╭─ 提供された抜粋

Linuxの基礎
参考文献
シェルとカーネル
コマンドを実行する部分は、Linuxカーネルが担当する。
CPUやメモリなどのハードウェアを管理するとともに、最終的なコマンド実行を処理するプロセス管理も担っている。
なお、Linuxカーネルは直接人間が操作できるようになっていないので、カーネルのインタフェースとなるシェルが仲介役を担ってユーザーからのコマンドを探してカーネルに実行を依頼し、その結果を受けてユーザーの画面に表示する。
プロンプトとコマンドライン
ホスト名やユーザー名から$
や%
までをプロンプト、以降のコマンド入力部分をコマンドラインと呼ぶ。
[user@localhost ~]$ ls
操作方法
カーソル移動
操作 | 内容 |
---|---|
C + b | 後方に1文字分移動 |
C + f | 前方に1文字分移動 |
C + a | 行頭に移動 |
C + e | 行末に移動 |
M + b | 後方に1単語分移動 |
M + f | 前方に1単語分移動 |
文字列操作
操作 | 内容 |
---|---|
C + h | 後方に1文字分削除 |
C + d | カーソル位置の1文字削除 |
C + w | 後方にスペース区切りで1単語分削除 |
C + k | カーソル位置から行末までを削除 |
C + u | カーソル位置から行頭までを削除 |
C + y | 最後に削除した内容を挿入する |
画面ロック
操作 | 内容 |
---|---|
C + s | 画面表示をロック |
C + q | 画面表示のロックを解除 |
コマンド終了、入力のやりなおし
操作 | 内容 |
---|---|
C + c | コマンドの強制終了および、入力途中のコマンドの破棄 |
オプションについて
ロングオプション
--
で始まるオプションをロングオプションと呼ぶ。
他のオプションと重複せずに一意に特定できる範囲まで文字列を省略可能。

╰─
╭─ 記録の抜粋

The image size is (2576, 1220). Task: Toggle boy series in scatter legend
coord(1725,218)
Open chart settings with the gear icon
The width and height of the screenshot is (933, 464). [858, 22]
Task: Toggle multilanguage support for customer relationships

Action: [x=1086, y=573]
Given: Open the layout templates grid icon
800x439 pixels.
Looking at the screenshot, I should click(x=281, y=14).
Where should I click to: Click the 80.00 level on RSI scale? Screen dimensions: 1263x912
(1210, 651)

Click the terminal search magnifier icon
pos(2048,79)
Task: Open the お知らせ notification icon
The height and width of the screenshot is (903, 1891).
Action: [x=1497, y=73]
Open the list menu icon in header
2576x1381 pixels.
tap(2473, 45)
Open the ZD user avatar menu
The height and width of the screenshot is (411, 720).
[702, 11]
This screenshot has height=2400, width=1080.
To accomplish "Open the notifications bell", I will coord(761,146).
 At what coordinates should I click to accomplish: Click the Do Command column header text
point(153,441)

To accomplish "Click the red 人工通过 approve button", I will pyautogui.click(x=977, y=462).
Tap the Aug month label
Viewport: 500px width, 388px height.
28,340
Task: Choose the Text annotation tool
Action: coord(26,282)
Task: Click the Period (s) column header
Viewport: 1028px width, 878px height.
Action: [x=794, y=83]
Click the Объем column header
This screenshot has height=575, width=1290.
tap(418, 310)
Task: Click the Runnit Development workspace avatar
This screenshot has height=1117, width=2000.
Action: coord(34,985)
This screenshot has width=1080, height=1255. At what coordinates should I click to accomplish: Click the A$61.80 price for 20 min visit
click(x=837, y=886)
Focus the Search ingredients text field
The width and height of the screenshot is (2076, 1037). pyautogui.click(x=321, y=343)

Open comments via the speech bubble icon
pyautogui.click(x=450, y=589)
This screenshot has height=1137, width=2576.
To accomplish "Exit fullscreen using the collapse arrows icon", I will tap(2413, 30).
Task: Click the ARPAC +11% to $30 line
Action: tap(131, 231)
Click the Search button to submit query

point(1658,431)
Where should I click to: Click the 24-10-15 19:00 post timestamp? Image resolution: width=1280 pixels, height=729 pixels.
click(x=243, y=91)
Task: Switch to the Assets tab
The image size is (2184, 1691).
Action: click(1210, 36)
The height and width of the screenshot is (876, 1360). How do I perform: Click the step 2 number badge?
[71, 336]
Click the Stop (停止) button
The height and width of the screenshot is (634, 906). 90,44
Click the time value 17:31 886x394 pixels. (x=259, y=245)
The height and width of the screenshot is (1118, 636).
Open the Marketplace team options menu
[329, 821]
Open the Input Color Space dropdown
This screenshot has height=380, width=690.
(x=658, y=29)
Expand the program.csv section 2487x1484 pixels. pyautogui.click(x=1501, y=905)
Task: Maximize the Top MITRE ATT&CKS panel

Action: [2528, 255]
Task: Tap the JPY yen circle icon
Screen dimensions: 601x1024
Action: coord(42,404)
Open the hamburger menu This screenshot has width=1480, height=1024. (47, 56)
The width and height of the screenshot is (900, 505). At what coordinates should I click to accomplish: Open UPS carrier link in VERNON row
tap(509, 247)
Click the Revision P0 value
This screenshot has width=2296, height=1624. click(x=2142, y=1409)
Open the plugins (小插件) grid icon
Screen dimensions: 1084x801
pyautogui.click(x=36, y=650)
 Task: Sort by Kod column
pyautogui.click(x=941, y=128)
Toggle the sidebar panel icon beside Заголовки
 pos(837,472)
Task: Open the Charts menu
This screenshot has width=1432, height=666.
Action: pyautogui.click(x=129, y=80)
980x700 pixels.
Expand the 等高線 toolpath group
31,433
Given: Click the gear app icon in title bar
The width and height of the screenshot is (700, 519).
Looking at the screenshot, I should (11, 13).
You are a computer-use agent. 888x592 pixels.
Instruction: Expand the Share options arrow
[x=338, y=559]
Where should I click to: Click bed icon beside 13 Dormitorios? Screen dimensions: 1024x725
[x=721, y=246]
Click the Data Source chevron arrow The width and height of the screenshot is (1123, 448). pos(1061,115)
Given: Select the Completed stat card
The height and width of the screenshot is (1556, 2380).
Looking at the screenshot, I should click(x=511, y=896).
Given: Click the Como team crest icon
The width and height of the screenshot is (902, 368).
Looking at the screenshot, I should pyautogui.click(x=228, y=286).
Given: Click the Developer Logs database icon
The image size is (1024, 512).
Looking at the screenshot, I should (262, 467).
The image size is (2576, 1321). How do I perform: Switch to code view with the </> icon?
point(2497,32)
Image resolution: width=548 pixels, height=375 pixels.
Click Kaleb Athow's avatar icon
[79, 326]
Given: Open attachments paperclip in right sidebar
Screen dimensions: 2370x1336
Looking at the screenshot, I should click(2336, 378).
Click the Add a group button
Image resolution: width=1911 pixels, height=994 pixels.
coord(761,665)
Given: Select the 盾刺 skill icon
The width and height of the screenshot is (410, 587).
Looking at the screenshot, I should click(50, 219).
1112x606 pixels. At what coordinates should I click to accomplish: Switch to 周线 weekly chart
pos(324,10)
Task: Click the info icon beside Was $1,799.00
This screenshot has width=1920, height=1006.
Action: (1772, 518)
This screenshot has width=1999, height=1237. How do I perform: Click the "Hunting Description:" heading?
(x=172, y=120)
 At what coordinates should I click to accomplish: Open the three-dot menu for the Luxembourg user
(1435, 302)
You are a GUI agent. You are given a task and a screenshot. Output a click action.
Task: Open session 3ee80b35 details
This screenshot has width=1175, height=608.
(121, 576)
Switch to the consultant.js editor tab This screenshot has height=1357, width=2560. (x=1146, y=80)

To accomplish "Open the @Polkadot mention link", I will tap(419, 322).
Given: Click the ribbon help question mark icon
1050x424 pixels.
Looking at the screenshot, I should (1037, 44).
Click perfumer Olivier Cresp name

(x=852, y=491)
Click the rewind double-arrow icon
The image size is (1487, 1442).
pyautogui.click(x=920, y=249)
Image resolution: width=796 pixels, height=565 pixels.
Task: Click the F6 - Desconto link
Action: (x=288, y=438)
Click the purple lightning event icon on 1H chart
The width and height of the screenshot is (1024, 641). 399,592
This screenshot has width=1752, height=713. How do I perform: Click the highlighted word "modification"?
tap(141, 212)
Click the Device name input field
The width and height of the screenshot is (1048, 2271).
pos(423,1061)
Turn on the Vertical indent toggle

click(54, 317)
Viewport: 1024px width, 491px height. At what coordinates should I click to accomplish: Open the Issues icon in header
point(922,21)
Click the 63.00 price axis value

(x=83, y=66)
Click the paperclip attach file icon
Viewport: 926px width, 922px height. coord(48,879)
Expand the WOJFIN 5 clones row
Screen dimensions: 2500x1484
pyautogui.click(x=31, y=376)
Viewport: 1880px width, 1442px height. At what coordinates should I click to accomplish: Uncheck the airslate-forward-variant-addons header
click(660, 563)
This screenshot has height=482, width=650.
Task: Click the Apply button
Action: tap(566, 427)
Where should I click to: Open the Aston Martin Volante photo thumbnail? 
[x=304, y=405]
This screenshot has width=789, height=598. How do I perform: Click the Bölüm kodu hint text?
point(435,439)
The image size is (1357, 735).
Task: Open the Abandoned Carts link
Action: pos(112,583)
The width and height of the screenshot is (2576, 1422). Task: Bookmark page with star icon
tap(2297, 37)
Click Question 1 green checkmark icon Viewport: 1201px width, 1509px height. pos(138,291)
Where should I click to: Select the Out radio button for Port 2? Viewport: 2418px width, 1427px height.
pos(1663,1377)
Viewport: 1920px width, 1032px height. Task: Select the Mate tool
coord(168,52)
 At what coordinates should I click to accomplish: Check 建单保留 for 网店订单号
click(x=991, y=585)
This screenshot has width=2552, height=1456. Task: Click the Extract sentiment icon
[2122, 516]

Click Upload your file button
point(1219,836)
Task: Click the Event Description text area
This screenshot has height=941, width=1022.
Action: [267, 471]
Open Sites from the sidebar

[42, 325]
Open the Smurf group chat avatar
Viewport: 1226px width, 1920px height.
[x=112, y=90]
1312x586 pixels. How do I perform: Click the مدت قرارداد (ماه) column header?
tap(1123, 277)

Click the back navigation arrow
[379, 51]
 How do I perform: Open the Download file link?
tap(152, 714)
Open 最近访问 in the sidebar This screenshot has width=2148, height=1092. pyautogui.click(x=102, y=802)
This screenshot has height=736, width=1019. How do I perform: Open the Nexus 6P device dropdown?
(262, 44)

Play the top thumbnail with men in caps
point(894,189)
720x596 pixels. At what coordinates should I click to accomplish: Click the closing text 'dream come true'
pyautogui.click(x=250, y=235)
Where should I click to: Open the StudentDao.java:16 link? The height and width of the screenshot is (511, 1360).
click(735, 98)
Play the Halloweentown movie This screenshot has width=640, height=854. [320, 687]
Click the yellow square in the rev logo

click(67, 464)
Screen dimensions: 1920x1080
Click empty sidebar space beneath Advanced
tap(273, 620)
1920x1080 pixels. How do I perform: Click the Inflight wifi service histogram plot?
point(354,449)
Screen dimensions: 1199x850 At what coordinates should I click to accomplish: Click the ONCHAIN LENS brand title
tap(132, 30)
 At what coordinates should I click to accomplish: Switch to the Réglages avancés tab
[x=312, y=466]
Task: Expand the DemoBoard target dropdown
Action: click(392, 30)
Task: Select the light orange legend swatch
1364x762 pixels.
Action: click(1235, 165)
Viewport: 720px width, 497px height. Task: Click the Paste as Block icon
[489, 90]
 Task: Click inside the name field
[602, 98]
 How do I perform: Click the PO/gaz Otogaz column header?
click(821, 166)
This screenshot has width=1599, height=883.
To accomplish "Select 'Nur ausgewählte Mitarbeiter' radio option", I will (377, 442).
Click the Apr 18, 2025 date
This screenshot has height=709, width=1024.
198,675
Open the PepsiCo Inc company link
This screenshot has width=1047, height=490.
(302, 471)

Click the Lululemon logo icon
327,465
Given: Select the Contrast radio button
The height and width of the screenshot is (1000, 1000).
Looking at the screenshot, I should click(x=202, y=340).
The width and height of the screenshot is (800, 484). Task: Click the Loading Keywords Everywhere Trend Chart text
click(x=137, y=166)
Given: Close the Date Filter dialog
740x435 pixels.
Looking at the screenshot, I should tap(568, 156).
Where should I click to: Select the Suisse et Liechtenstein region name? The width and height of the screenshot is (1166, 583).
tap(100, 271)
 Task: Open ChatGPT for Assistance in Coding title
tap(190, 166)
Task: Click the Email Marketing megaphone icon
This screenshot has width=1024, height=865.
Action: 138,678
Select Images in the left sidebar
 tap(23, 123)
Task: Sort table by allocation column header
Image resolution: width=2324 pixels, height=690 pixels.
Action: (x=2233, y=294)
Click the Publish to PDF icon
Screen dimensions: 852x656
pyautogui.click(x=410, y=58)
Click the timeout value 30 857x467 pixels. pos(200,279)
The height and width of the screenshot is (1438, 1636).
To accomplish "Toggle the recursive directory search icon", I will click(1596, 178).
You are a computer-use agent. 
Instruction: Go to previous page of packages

╰─

> _課題一覧_
• 1. Linuxの基礎についての文章のうち、「なお、Linuxカーネルは直」から「までをプロンプト、以降のコマンド入力部分をコマンドラインと呼ぶ。」までの部分を、一字一句そのまま書き写してください。
• 2. Linuxの基礎についての文章を、最後に示された文の後から引き継いで書き進めてください。
記録は、Linuxの基礎についての文章とは別個の資料です。

> _課題の解答_
• 1.
なお、Linuxカーネルは直接人間が操作できるようになっていないので、カーネルのインタフェースとなるシェルが仲介役を担ってユーザーからのコマンドを探してカーネルに実行を依頼し、その結果を受けてユーザーの画面に表示する。
プロンプトとコマンドライン
ホスト名やユーザー名から$
や%
までをプロンプト、以降のコマンド入力部分をコマンドラインと呼ぶ。

• 2.
# --quote-nameを指定したことになる ls --quote
オプション形式
形式 | 内容 |
---|---|
UNIXオプション | ハイフン付きでオプションを指定。ps -aefなど。 |
BSDオプション | ハイフンなしでオプションを指定。ps xfなど。 |
コピー・ハードリンク・シンボリックリンク
- コピー
ファイルを複製する - ハードリンク
ファイルに複数の名前をつけるイメージで、リンク元と同じ内容がリンク先でも表示される。ファイルの実体は1つだがリンク元を消してもリンク先は正常にリンク元のファイル内容を表示できる。 - シンボリックリンク
リンク元のファイルを参照できる。ショートカットやエイリアスに近い。リンク元が削除された場合、リンク先は正常にリンク元のファイル内容を表示できない。
基本的なコマンド
findコマンド
ファイル・ディレクトリを検索する。指定した位置から再帰的にディレクトリを掘って探してきてくれる。
-type
でファイル種別を絞り込み可能。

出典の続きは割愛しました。